▸ About this task
How many lines within the records include the word "computer"? Only that number should be given.
Dataset entries below:
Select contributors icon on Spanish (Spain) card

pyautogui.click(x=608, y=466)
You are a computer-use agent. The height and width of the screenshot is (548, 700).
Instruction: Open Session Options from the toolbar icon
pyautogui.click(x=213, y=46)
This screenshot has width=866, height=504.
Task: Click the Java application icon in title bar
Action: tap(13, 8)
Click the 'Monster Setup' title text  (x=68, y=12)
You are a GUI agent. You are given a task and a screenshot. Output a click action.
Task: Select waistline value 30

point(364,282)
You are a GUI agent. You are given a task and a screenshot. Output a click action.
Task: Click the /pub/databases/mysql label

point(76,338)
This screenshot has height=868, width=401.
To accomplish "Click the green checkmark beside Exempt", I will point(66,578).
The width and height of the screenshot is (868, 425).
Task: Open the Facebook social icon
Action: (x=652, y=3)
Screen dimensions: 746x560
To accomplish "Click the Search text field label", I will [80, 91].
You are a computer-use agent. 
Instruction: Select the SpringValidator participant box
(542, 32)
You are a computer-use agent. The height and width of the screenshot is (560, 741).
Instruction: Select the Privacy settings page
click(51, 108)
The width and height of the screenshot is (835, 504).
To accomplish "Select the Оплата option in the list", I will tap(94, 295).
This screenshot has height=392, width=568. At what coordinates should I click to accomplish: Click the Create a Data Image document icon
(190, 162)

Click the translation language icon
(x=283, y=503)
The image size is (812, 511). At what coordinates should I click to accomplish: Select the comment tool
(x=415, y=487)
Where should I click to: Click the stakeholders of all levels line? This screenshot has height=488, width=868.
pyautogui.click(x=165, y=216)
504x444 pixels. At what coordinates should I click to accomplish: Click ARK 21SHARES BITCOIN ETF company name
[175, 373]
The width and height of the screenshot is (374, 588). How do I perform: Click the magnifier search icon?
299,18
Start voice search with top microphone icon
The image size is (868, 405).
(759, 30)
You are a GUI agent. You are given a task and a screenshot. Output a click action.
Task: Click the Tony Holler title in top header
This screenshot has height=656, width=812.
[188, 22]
End of Dataset entries.
▸ Response to this task
3